STATED GOAL: Copy all of the data below word for word, without changing anything.

··· DATA TO USE ···

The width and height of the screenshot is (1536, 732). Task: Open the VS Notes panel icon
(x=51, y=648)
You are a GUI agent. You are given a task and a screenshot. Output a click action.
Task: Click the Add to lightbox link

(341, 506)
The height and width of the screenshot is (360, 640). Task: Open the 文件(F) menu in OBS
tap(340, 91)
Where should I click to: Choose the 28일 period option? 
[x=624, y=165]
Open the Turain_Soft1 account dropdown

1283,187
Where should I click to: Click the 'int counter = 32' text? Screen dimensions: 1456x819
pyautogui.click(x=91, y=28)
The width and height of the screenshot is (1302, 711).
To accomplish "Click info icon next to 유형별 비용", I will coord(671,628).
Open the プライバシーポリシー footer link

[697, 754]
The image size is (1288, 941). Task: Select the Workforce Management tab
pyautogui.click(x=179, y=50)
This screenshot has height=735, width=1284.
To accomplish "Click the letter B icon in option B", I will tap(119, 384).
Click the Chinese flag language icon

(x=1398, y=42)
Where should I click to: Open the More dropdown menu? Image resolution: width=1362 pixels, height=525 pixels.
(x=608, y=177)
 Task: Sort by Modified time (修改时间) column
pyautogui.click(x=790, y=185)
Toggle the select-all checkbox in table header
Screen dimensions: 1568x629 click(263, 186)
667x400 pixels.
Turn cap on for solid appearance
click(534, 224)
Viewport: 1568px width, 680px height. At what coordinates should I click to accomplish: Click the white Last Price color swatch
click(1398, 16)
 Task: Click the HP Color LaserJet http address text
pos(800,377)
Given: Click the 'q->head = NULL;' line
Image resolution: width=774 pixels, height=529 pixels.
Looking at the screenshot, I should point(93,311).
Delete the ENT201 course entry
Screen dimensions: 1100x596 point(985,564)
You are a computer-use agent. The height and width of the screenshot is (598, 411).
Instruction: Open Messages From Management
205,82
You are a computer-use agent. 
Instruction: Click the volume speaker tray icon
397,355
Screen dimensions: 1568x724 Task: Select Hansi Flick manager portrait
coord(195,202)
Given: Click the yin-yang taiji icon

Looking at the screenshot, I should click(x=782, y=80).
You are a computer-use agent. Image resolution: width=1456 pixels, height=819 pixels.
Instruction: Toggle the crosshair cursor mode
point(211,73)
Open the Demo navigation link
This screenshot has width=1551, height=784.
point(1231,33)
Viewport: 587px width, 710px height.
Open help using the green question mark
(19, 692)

···

TASK SOLUTION:
The width and height of the screenshot is (1536, 732). Task: Open the VS Notes panel icon
(x=51, y=648)
You are a GUI agent. You are given a task and a screenshot. Output a click action.
Task: Click the Add to lightbox link

(341, 506)
The height and width of the screenshot is (360, 640). Task: Open the 文件(F) menu in OBS
tap(340, 91)
Where should I click to: Choose the 28일 period option? 
[x=624, y=165]
Open the Turain_Soft1 account dropdown

1283,187
Where should I click to: Click the 'int counter = 32' text? Screen dimensions: 1456x819
pyautogui.click(x=91, y=28)
The width and height of the screenshot is (1302, 711).
To accomplish "Click info icon next to 유형별 비용", I will coord(671,628).
Open the プライバシーポリシー footer link

[697, 754]
The image size is (1288, 941). Task: Select the Workforce Management tab
pyautogui.click(x=179, y=50)
This screenshot has height=735, width=1284.
To accomplish "Click the letter B icon in option B", I will tap(119, 384).
Click the Chinese flag language icon

(x=1398, y=42)
Where should I click to: Open the More dropdown menu? Image resolution: width=1362 pixels, height=525 pixels.
(x=608, y=177)
 Task: Sort by Modified time (修改时间) column
pyautogui.click(x=790, y=185)
Toggle the select-all checkbox in table header
Screen dimensions: 1568x629 click(263, 186)
667x400 pixels.
Turn cap on for solid appearance
click(534, 224)
Viewport: 1568px width, 680px height. At what coordinates should I click to accomplish: Click the white Last Price color swatch
click(1398, 16)
 Task: Click the HP Color LaserJet http address text
pos(800,377)
Given: Click the 'q->head = NULL;' line
Image resolution: width=774 pixels, height=529 pixels.
Looking at the screenshot, I should point(93,311).
Delete the ENT201 course entry
Screen dimensions: 1100x596 point(985,564)
You are a computer-use agent. The height and width of the screenshot is (598, 411).
Instruction: Open Messages From Management
205,82
You are a computer-use agent. 
Instruction: Click the volume speaker tray icon
397,355
Screen dimensions: 1568x724 Task: Select Hansi Flick manager portrait
coord(195,202)
Given: Click the yin-yang taiji icon

Looking at the screenshot, I should click(x=782, y=80).
You are a computer-use agent. Image resolution: width=1456 pixels, height=819 pixels.
Instruction: Toggle the crosshair cursor mode
point(211,73)
Open the Demo navigation link
This screenshot has width=1551, height=784.
point(1231,33)
Viewport: 587px width, 710px height.
Open help using the green question mark
(19, 692)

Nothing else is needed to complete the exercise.